» **指示内容**
1. STC Clip Filter についての文章から、「STCから購入した4種類の光学フィルター特性」を含む語句で始め、「が光害カットフィルター LPS-P シリーズ などを販売していたけど、仕様や製法・蒸着窯などを日本から導入したのかも知れない。」まで書いたところで止めて、その部分をそのまま再掲してもらえますか？
2. エントリのうち「Click the four-star rating on E***n's review」を含む行から始めて、エントリの最後の行まで（両端を含む）を、「toggle」を「switch」に置き換えたうえで、ほかは一切変えずに示してもらえますか？答えに画像は入れないでください。

» **提示文章**
++++++++

取り寄せた Clip Filter は、UV-IR 615nm:一般撮影用Astro Multispectra:天体用光害カットAstro Nightscape:夜景用光害カットIR 590nm:赤外カラー撮影用 の4種類である。

STCから購入した4種類の光学フィルター特性
UV-IR 615nm
一般撮影用
Astro Multispectra
天体用光害カット
Astro Nightscape
夜景用光害カット
IR 590nm
赤外カラー撮影用
4種の STC Clip Filter
これらの「Clip Filter」は台湾のSTCが作っているフィルターで、レンズ先端にネジ込む通常タイプのフィルターもあるし、変態クリップフィルターまでも製品化している。

日本では以前から IDAS が光害カットフィルター LPS-P シリーズ などを販売していたけど、仕様や製法・蒸着窯などを日本から導入したのかも知れない。


STCのホームページにフィルターの着脱ビデオがあるので、見て頂きたい。 怖いと感じる方は Clip Filter に手を出さない方が良いだろう。




Clip Filter を装着したテスト写真

とりあえず、どんな発色特性になっているのかテスト撮影してみた。 天体写真・星景写真は現場へ出向かないと何ともいえないけど、おおよその雰囲気は判る。

次に気になるのは偽色やモアレだ。 ローパスフィルタも撤去されているハズなので、偽色やモアレが発生する確率が高いハズなので心配だ。

なお、Astro Nightscape Clip Filter と Astro Multispectrae Clip Filter の実写テスト実施はまた今度ね。

++++++++

» **提示資料**

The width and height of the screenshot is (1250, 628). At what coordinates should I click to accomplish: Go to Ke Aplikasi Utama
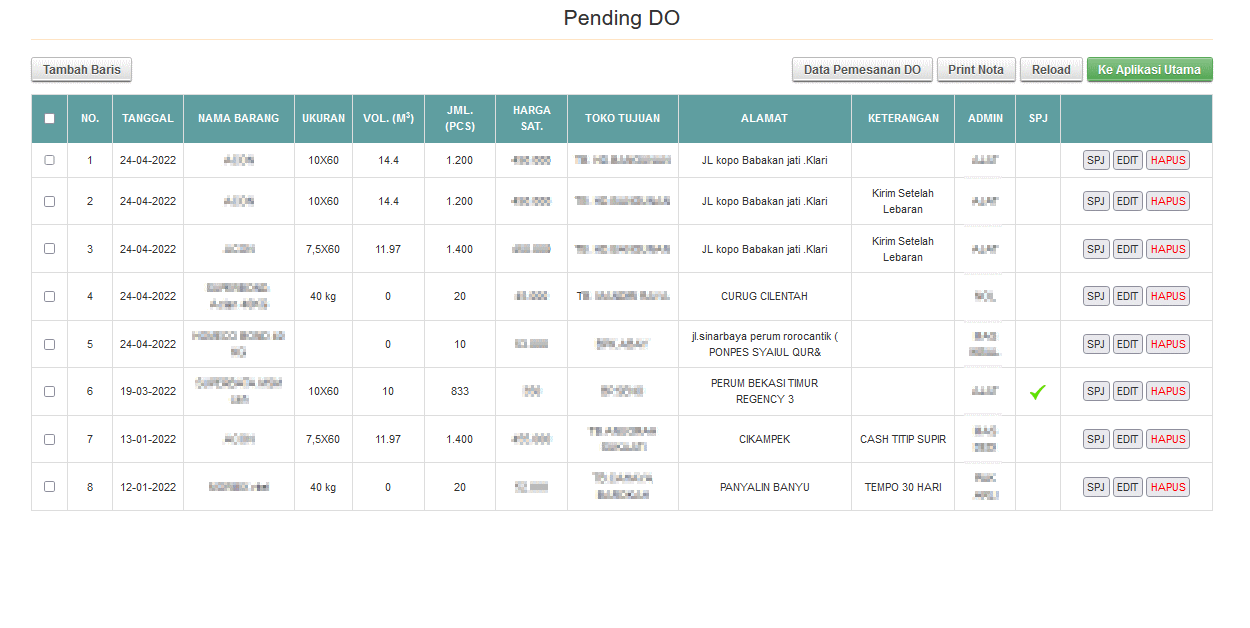tap(1149, 70)
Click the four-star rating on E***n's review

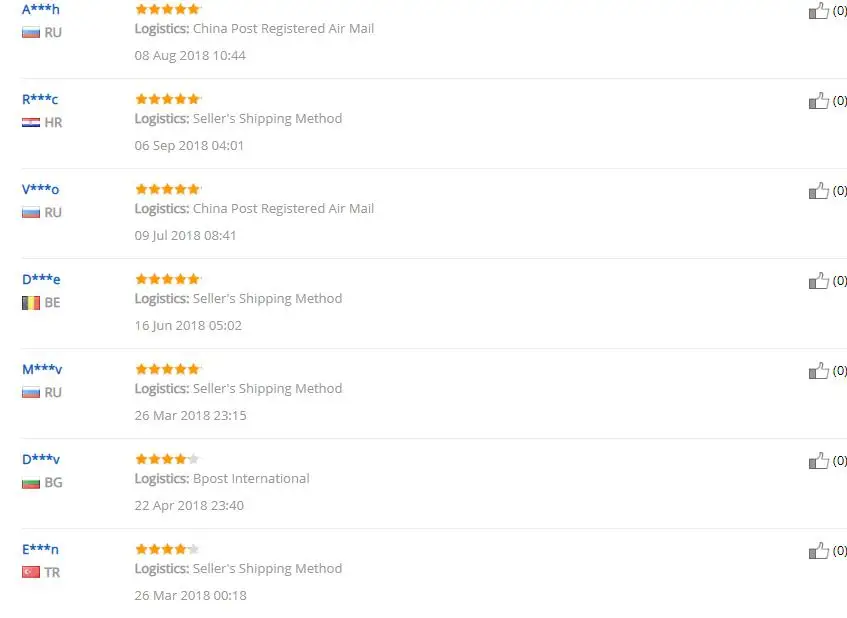(x=167, y=549)
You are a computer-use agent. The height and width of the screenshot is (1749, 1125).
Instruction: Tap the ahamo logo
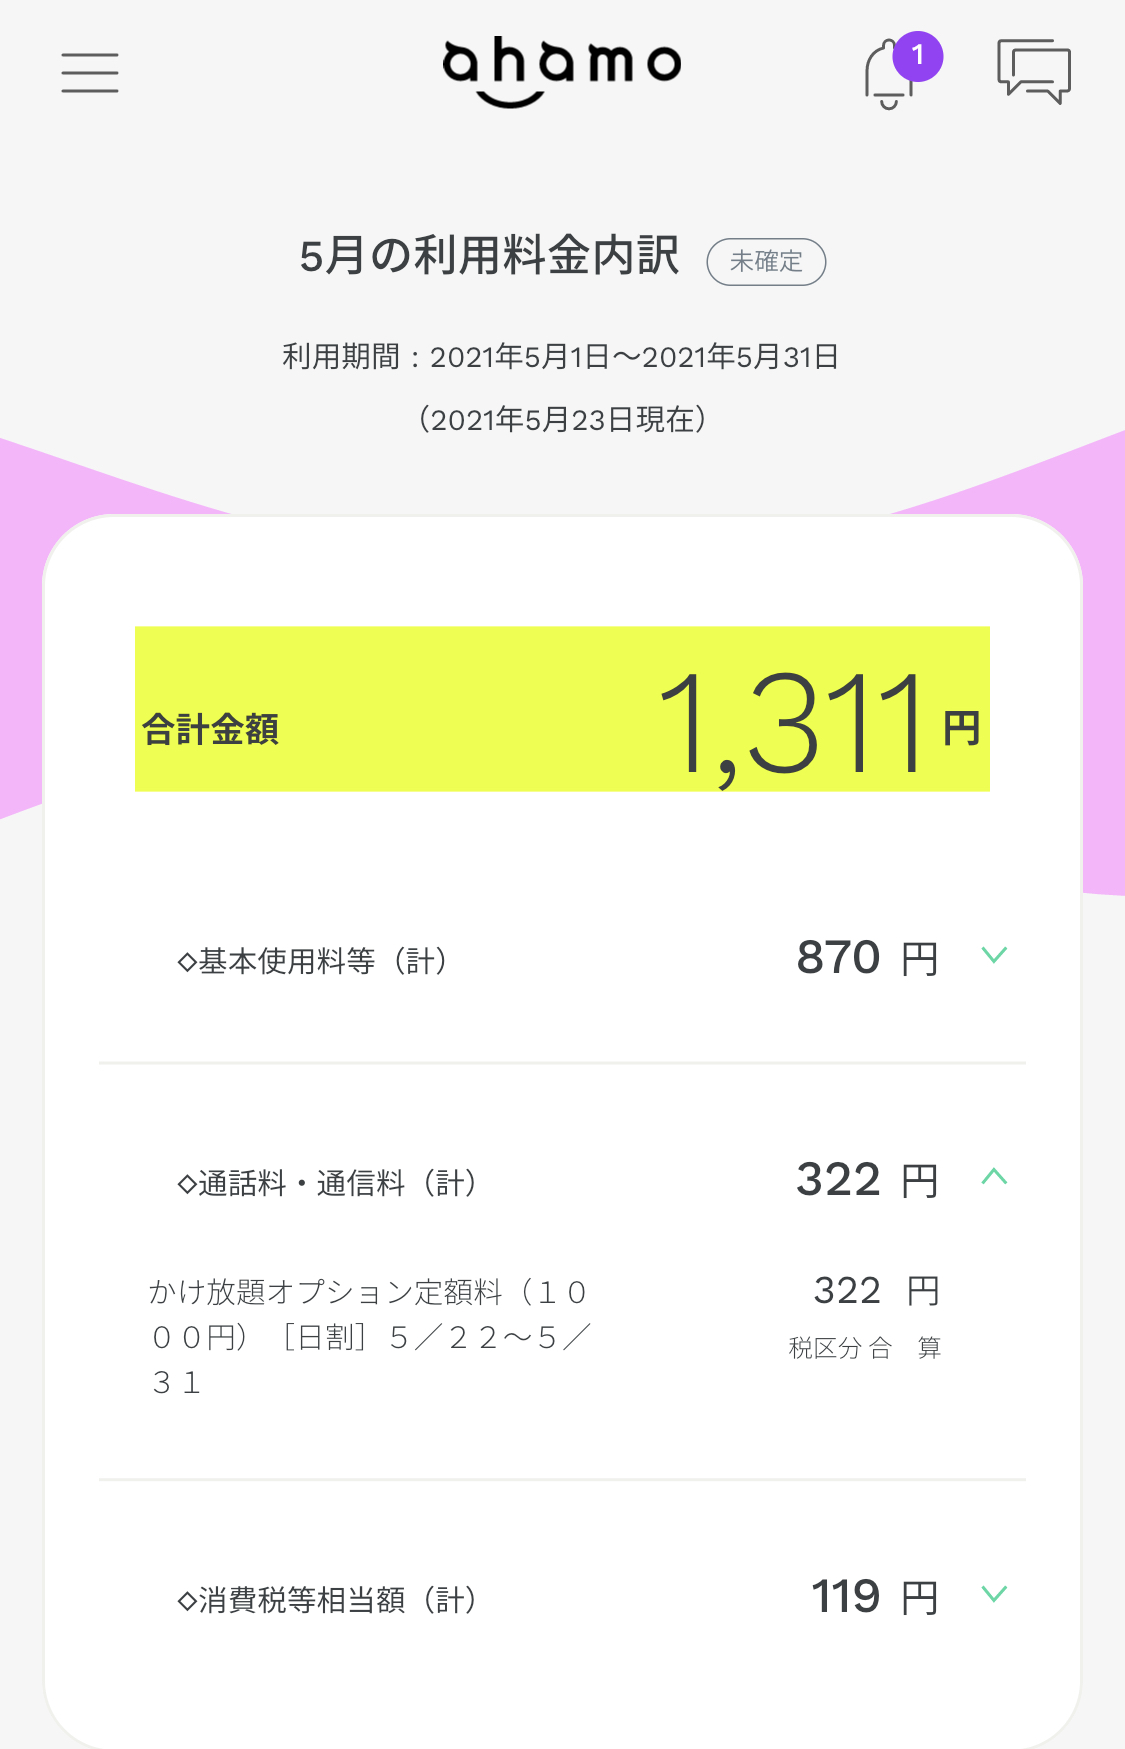click(x=561, y=72)

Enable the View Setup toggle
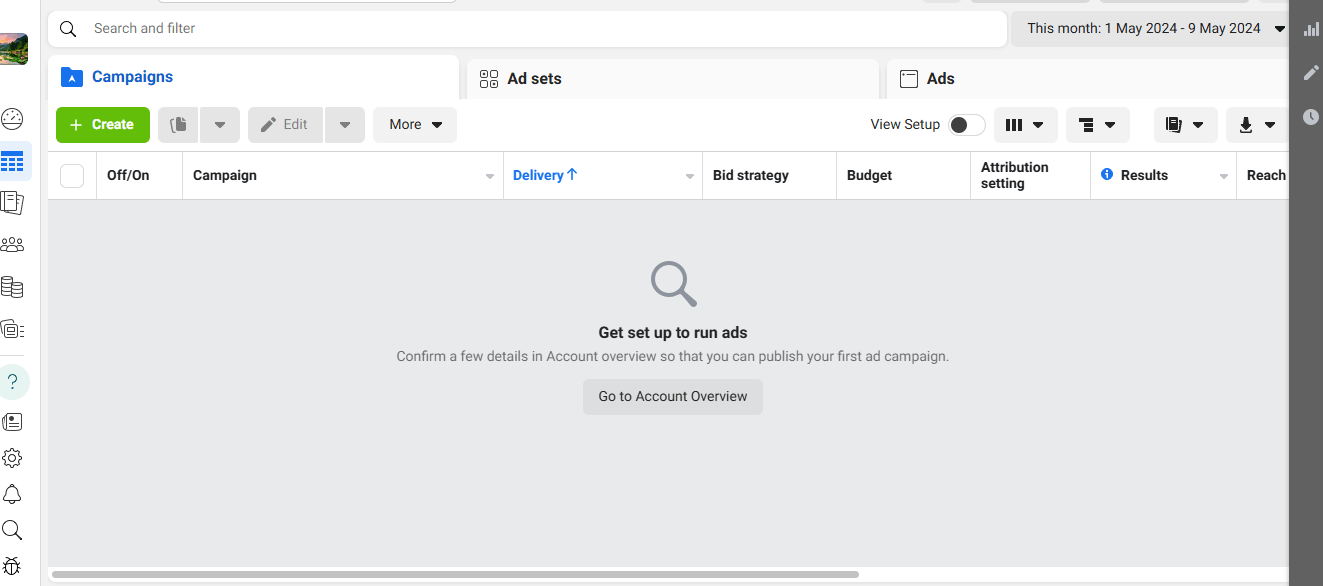pos(965,124)
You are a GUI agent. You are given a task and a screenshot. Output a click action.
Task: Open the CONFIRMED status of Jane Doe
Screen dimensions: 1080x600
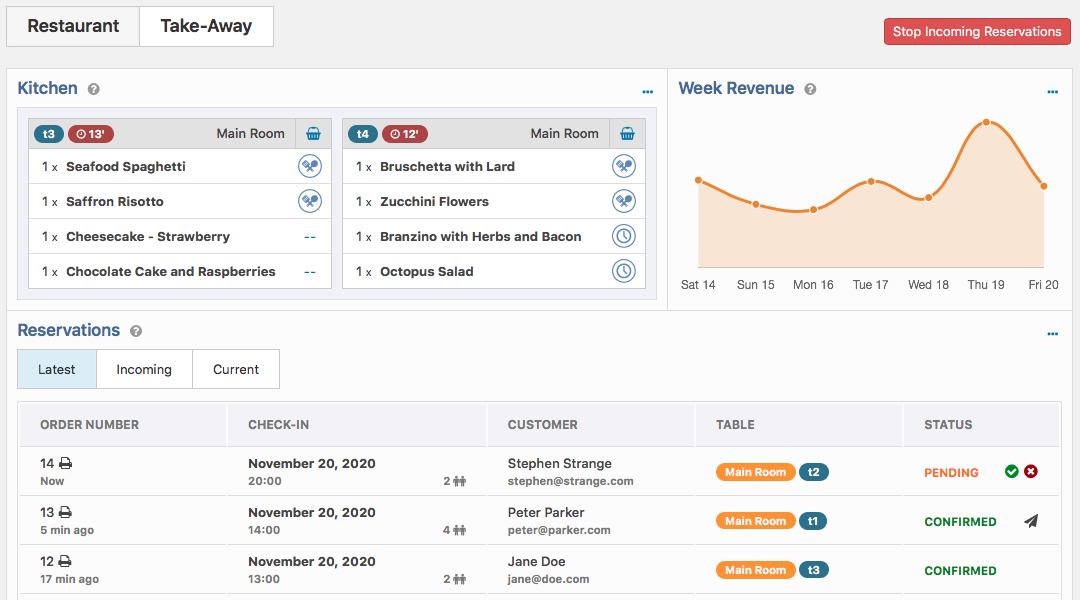[x=960, y=570]
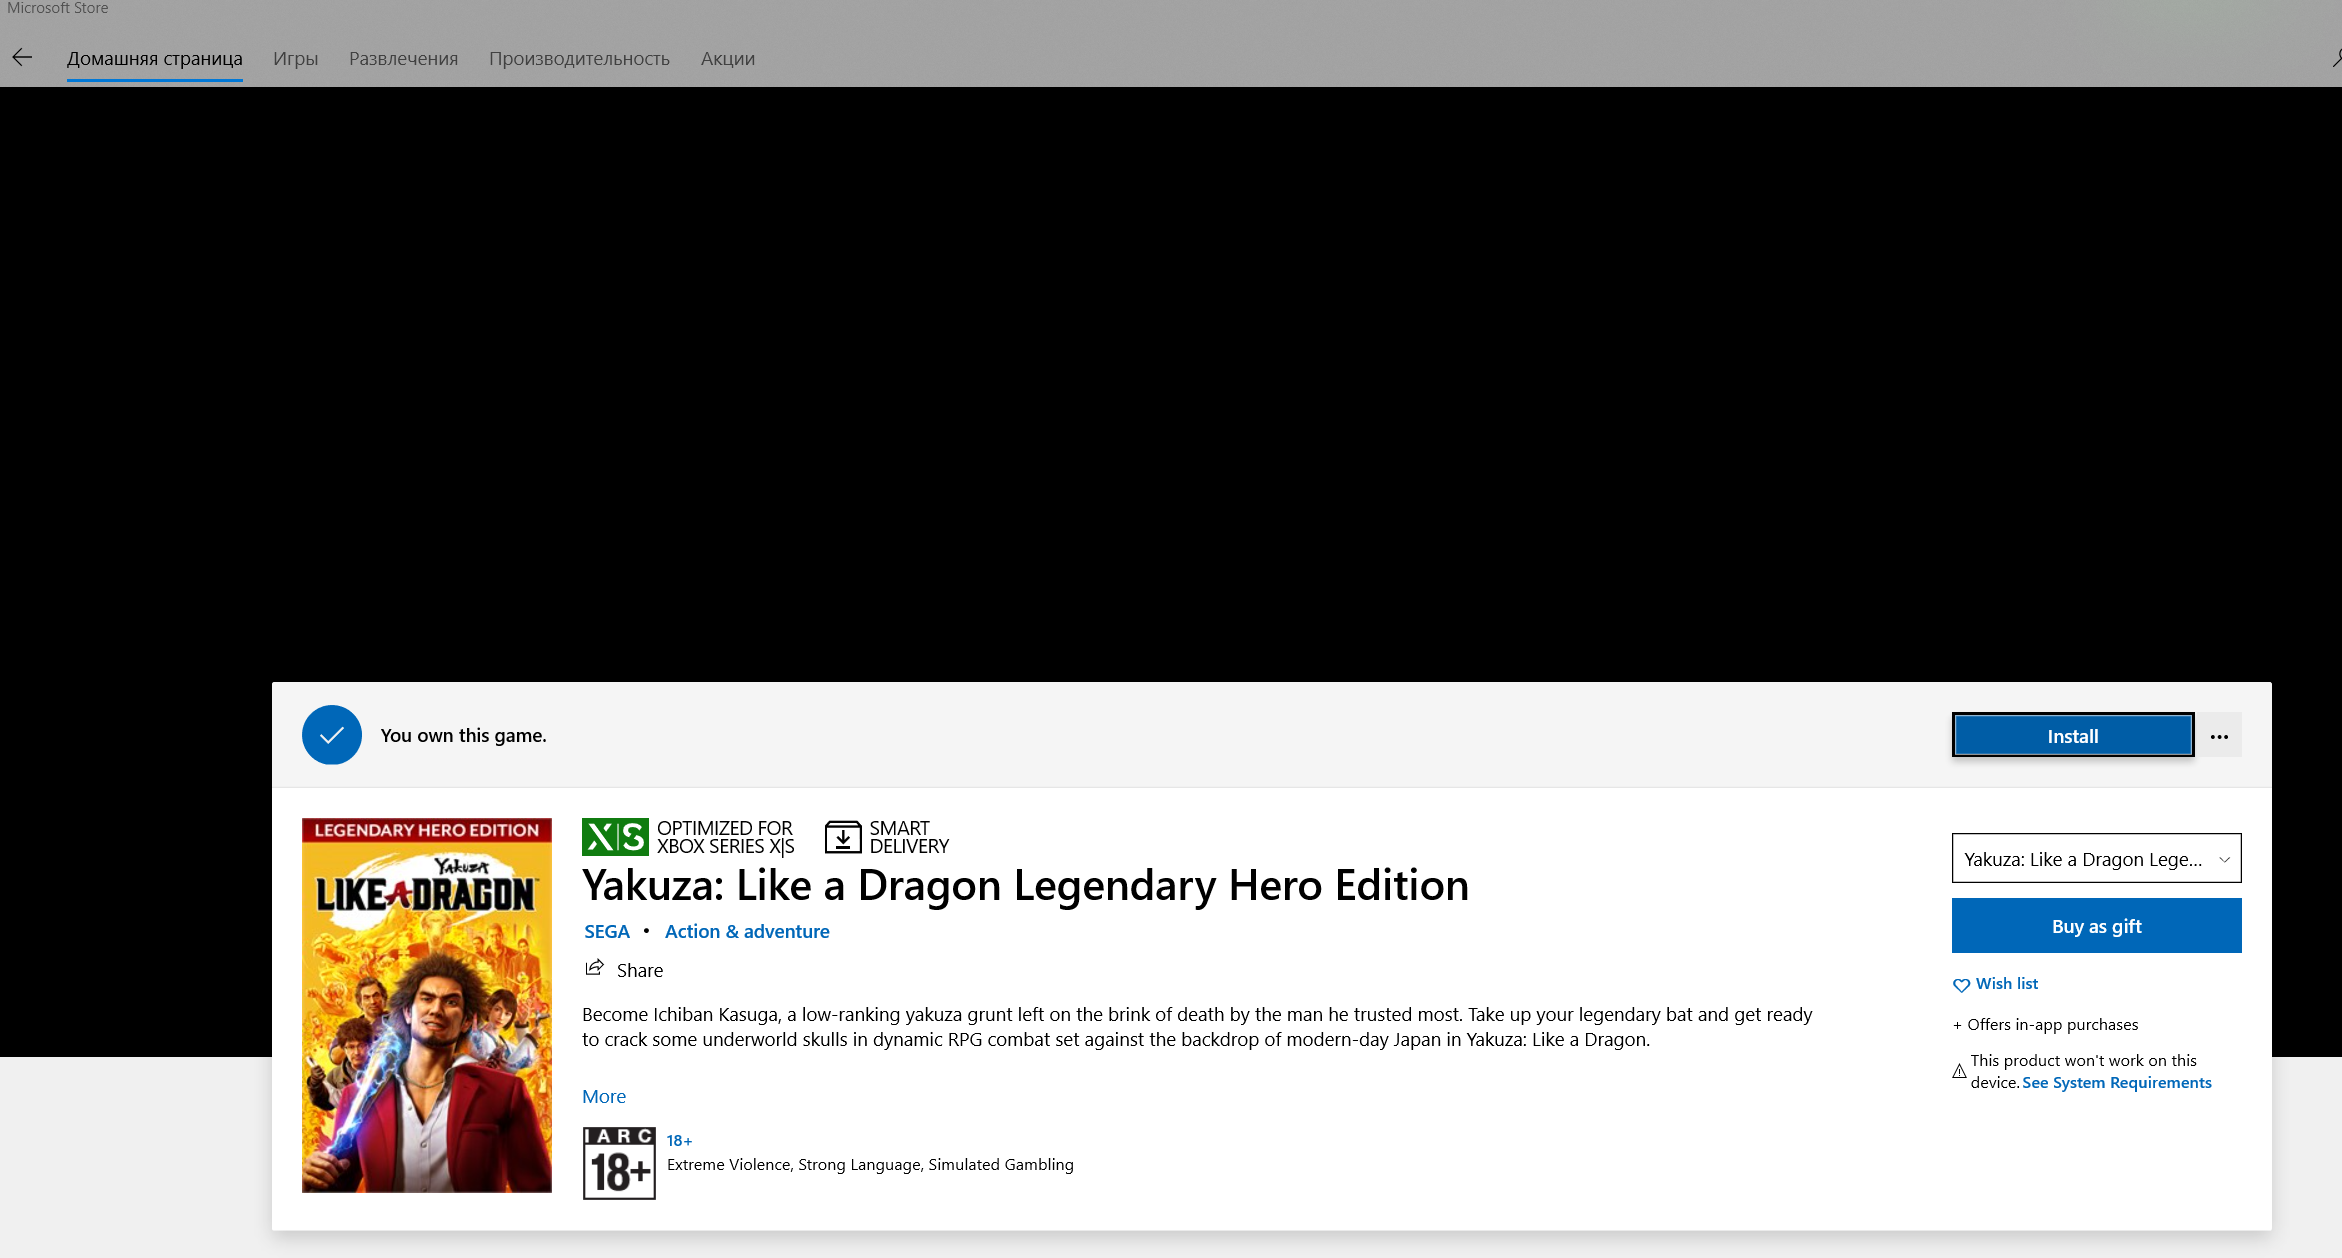Viewport: 2342px width, 1258px height.
Task: Expand the Yakuza edition selector dropdown
Action: tap(2096, 859)
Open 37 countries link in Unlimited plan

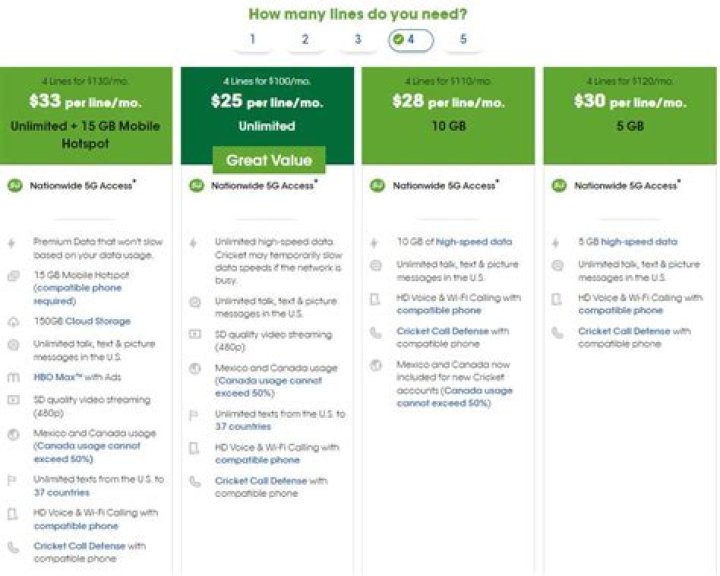tap(236, 425)
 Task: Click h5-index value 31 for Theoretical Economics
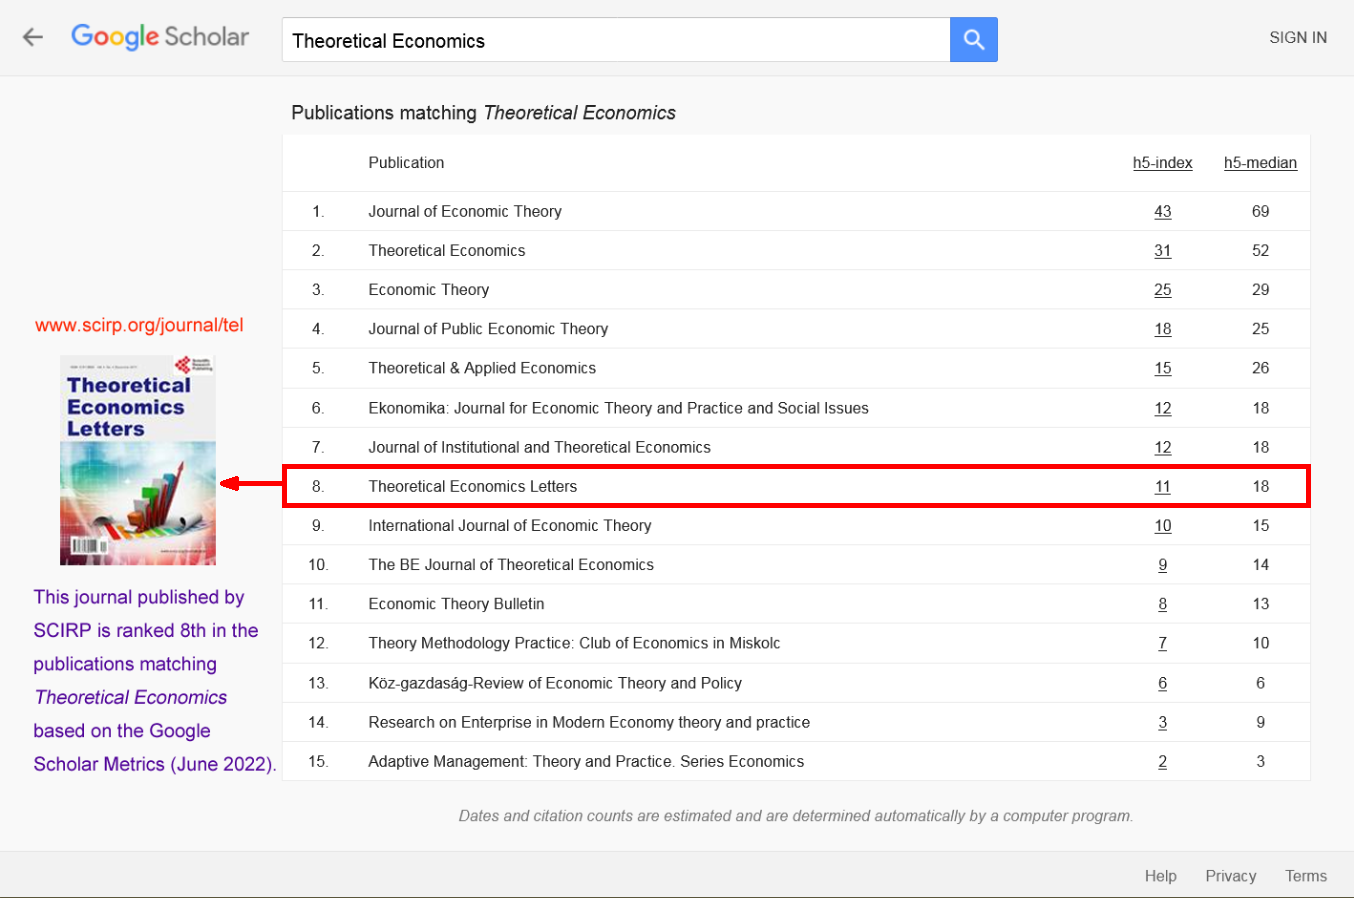pos(1162,250)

++++++++

» **課題別出力**
1.
STCから購入した4種類の光学フィルター特性
UV-IR 615nm
一般撮影用
Astro Multispectra
天体用光害カット
Astro Nightscape
夜景用光害カット
IR 590nm
赤外カラー撮影用
4種の STC Clip Filter
これらの「Clip Filter」は台湾のSTCが作っているフィルターで、レンズ先端にネジ込む通常タイプのフィルターもあるし、変態クリップフィルターまでも製品化している。

日本では以前から IDAS が光害カットフィルター LPS-P シリーズ などを販売していたけど、仕様や製法・蒸着窯などを日本から導入したのかも知れない。

2.
Click the four-star rating on E***n's review

(x=167, y=549)
You are a computer-use agent. The height and width of the screenshot is (1749, 1125).
Instruction: Tap the ahamo logo
click(x=561, y=72)

Enable the View Setup switch
pos(965,124)
You are a GUI agent. You are given a task and a screenshot. Output a click action.
Task: Open the CONFIRMED status of Jane Doe
Screen dimensions: 1080x600
[x=960, y=570]
Viewport: 2342px width, 1258px height.
Task: Expand the Yakuza edition selector dropdown
Action: tap(2096, 859)
Open 37 countries link in Unlimited plan

tap(236, 425)
 Task: Click h5-index value 31 for Theoretical Economics
pos(1162,250)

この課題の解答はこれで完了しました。